[[ RECORD EXCERPTS, beginning ]]

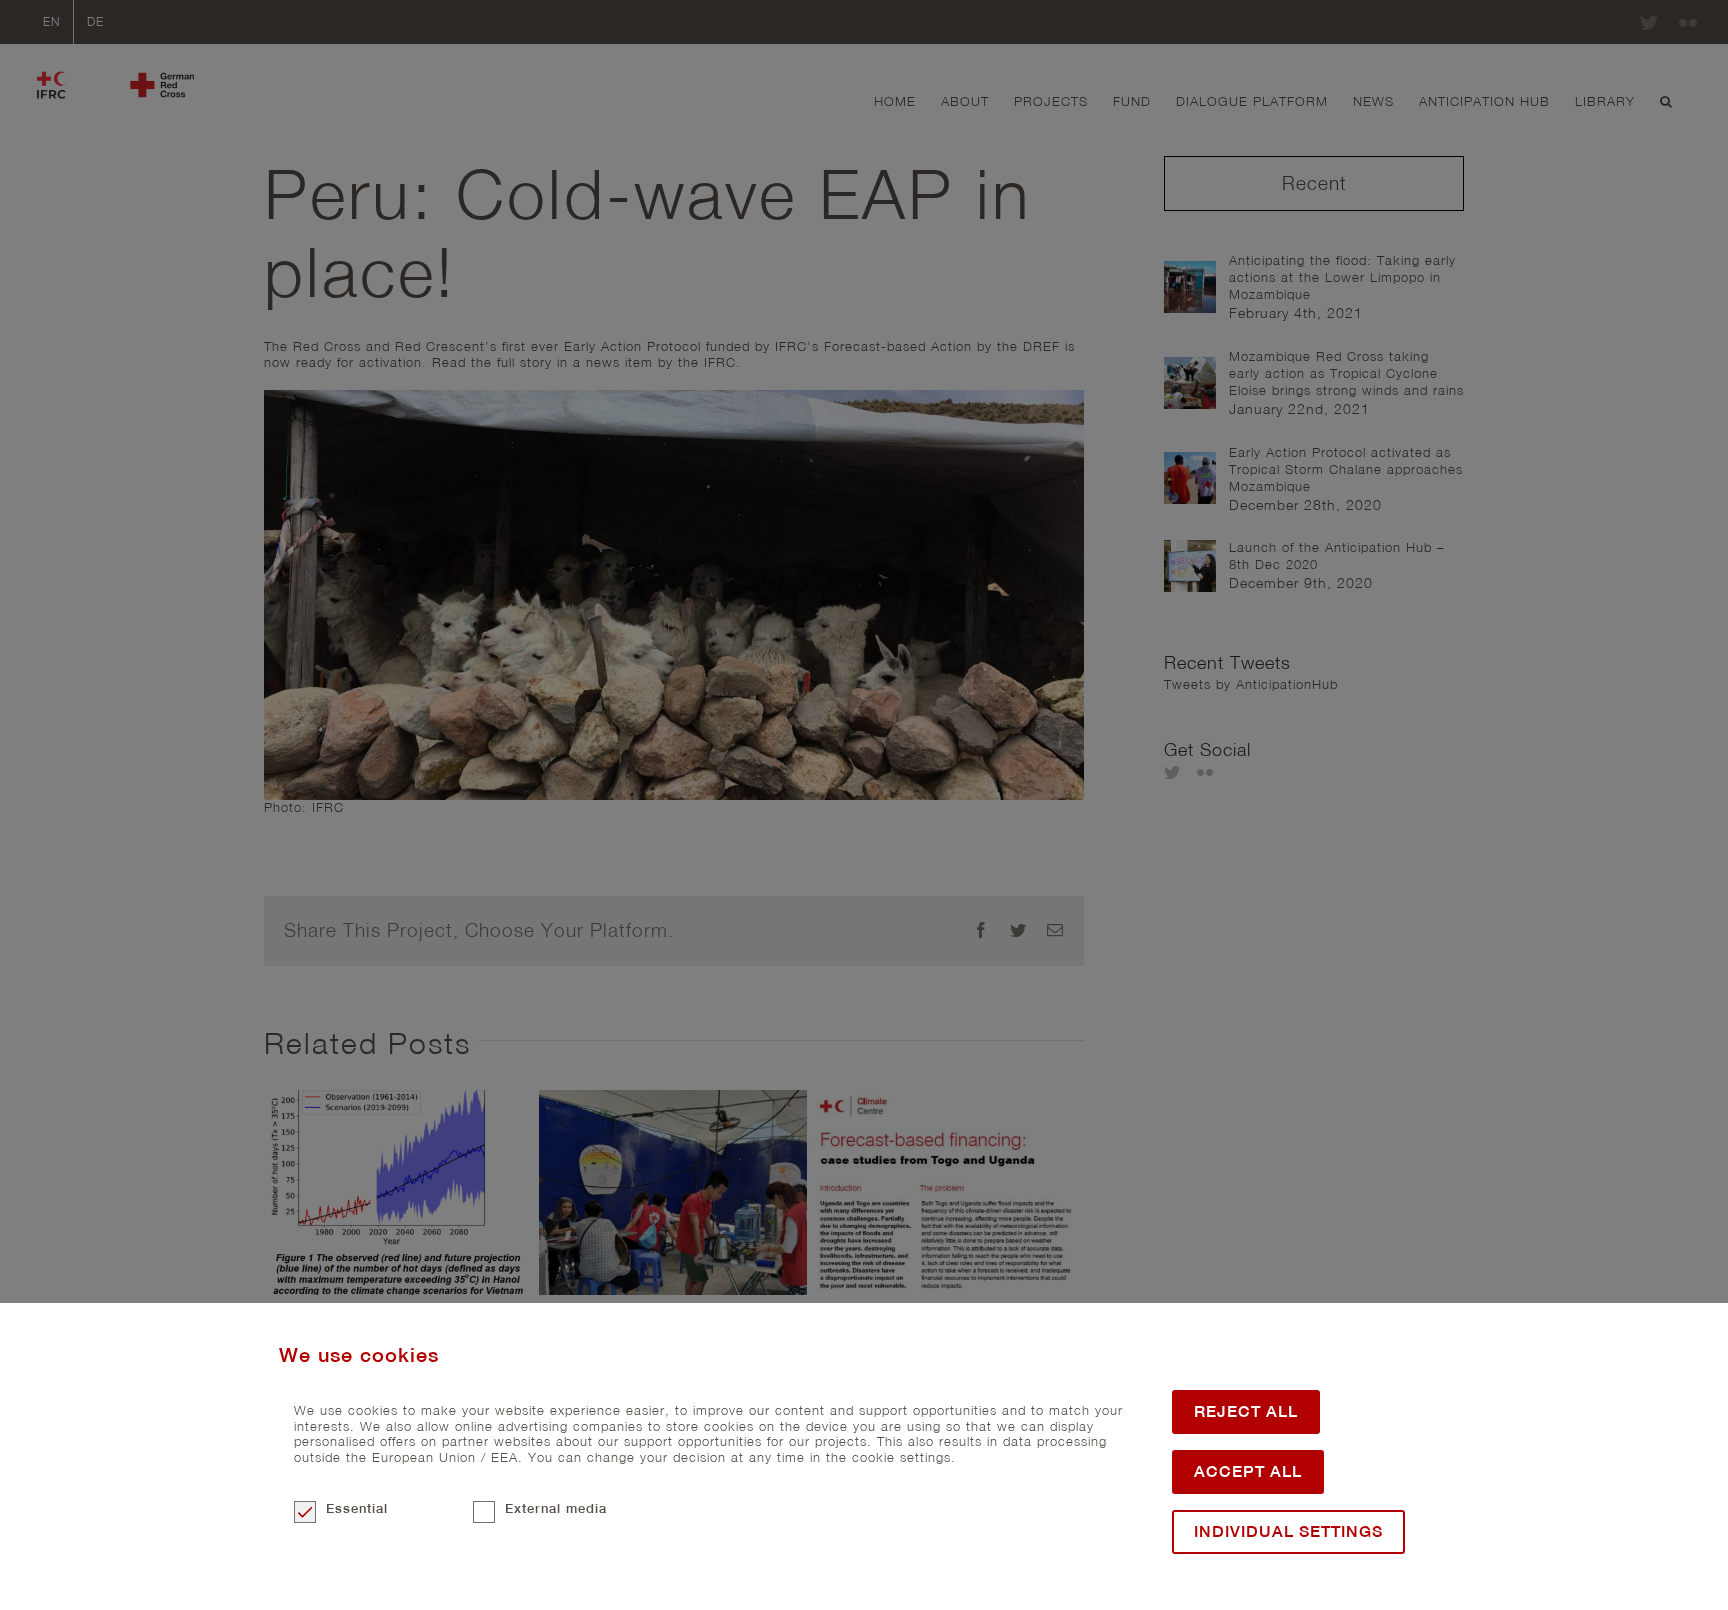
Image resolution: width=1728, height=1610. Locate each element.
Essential (357, 1508)
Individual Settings (1288, 1531)
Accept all (1248, 1471)
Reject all (1246, 1411)
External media (556, 1508)
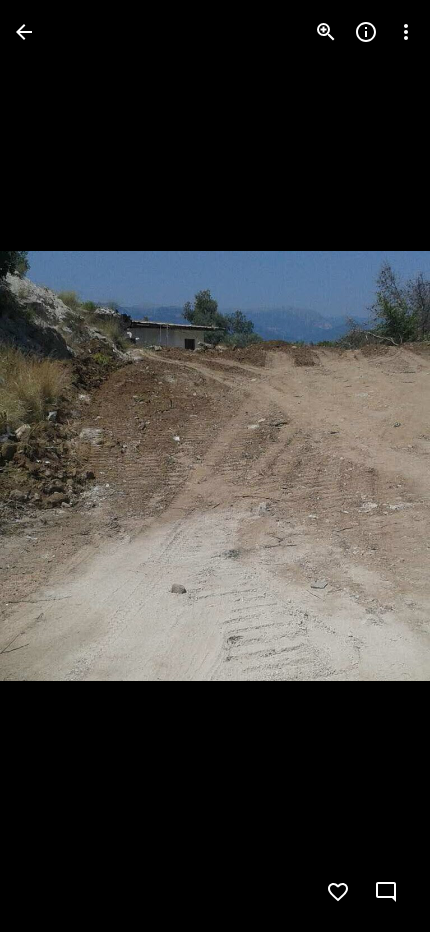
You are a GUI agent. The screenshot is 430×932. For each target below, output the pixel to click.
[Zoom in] (326, 32)
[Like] (338, 892)
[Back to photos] (24, 32)
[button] (56, 466)
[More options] (406, 32)
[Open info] (366, 32)
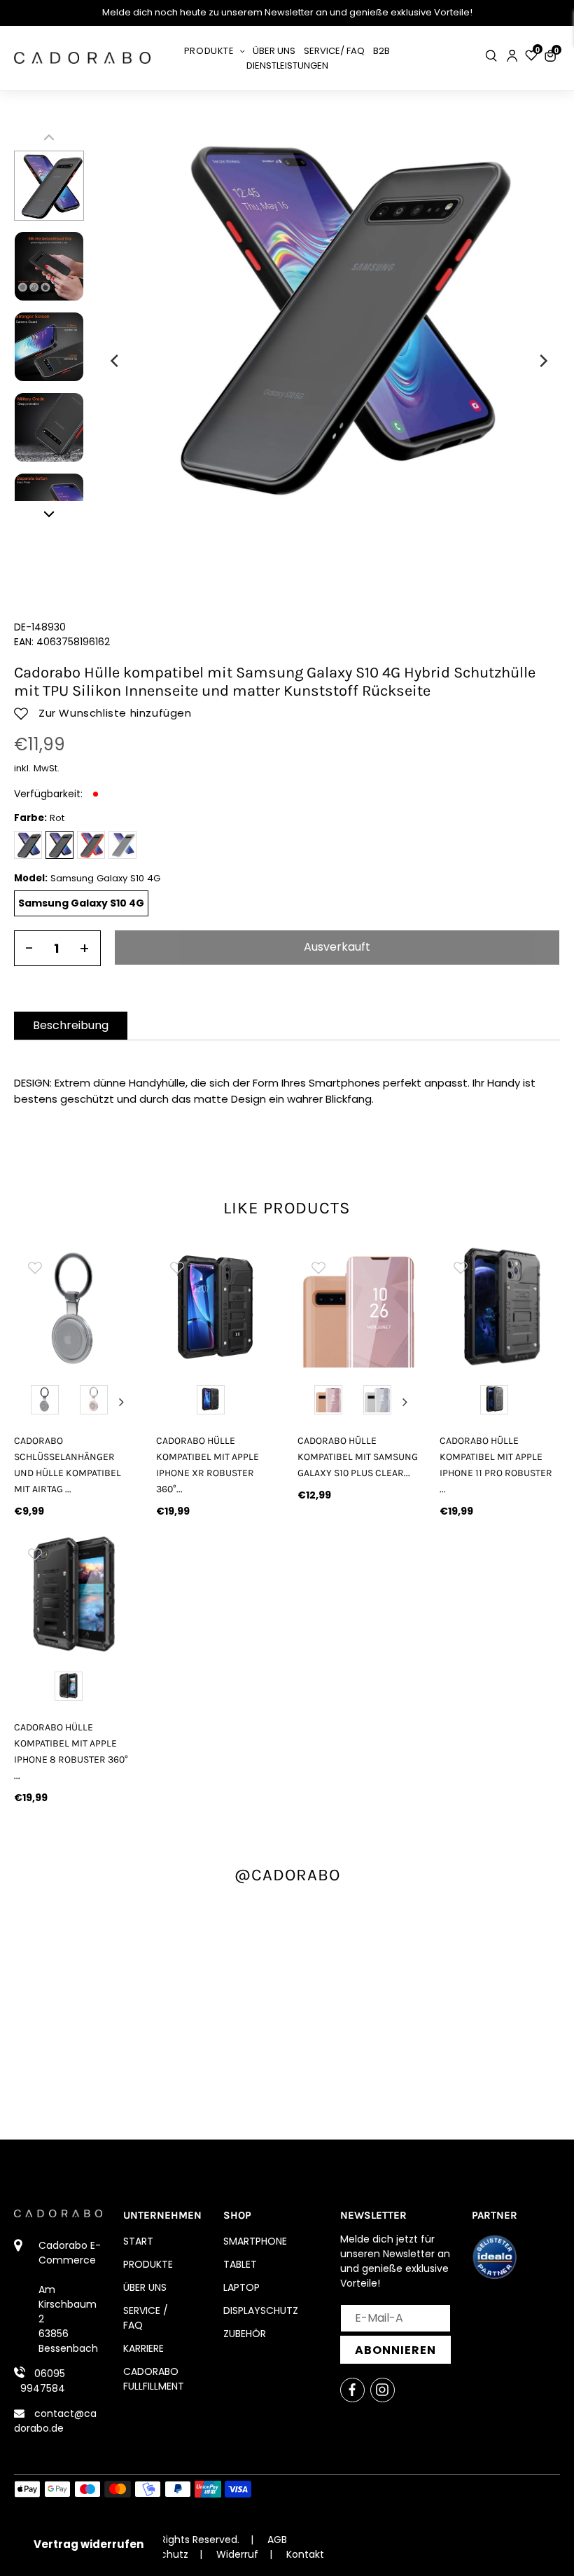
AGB (277, 2540)
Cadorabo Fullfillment (153, 2378)
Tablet (240, 2264)
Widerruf (237, 2554)
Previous (27, 1402)
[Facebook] (352, 2390)
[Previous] (115, 360)
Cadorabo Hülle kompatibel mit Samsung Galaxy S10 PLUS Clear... (358, 1457)
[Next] (542, 360)
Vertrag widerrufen (89, 2544)
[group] (74, 1307)
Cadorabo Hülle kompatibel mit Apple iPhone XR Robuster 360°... (207, 1465)
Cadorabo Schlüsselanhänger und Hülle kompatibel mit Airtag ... (67, 1465)
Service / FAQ (145, 2317)
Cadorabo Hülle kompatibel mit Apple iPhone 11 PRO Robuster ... (496, 1465)
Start (138, 2241)
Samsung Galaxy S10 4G (81, 903)
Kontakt (305, 2554)
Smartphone (255, 2241)
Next (122, 1402)
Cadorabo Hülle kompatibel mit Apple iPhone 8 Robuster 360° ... (71, 1751)
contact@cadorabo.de (55, 2420)
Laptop (241, 2287)
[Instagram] (382, 2390)
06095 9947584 (42, 2381)
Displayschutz (260, 2310)
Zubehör (244, 2334)
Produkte (148, 2264)
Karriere (143, 2348)
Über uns (145, 2287)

[[ RECORD EXCERPTS, end ]]

_WHAT YOU HAVE TO DO_
Everything in the entries above should be returned exactly, apart from the pictures.

_SOLUTION FOR THIS TASK_
Image resolution: width=1728, height=1610. Locate each element.
Essential (357, 1508)
Individual Settings (1288, 1531)
Accept all (1248, 1471)
Reject all (1246, 1411)
External media (556, 1508)
You are a GUI agent. The screenshot is 430×932. For each target below, output the pixel to click.
[Zoom in] (326, 32)
[Like] (338, 892)
[Back to photos] (24, 32)
[button] (56, 466)
[More options] (406, 32)
[Open info] (366, 32)
AGB (277, 2540)
Cadorabo Fullfillment (153, 2378)
Tablet (240, 2264)
Widerruf (237, 2554)
Previous (27, 1402)
[Facebook] (352, 2390)
[Previous] (115, 360)
Cadorabo Hülle kompatibel mit Samsung Galaxy S10 PLUS Clear... (358, 1457)
[Next] (542, 360)
Vertrag widerrufen (89, 2544)
[group] (74, 1307)
Cadorabo Hülle kompatibel mit Apple iPhone XR Robuster 360°... (207, 1465)
Cadorabo Schlüsselanhänger und Hülle kompatibel mit Airtag ... (67, 1465)
Service / FAQ (145, 2317)
Cadorabo Hülle kompatibel mit Apple iPhone 11 PRO Robuster ... (496, 1465)
Start (138, 2241)
Samsung Galaxy S10 4G (81, 903)
Kontakt (305, 2554)
Smartphone (255, 2241)
Next (122, 1402)
Cadorabo Hülle kompatibel mit Apple iPhone 8 Robuster 360° ... (71, 1751)
contact@cadorabo.de (55, 2420)
Laptop (241, 2287)
[Instagram] (382, 2390)
06095 9947584 (42, 2381)
Displayschutz (260, 2310)
Zubehör (244, 2334)
Produkte (148, 2264)
Karriere (143, 2348)
Über uns (145, 2287)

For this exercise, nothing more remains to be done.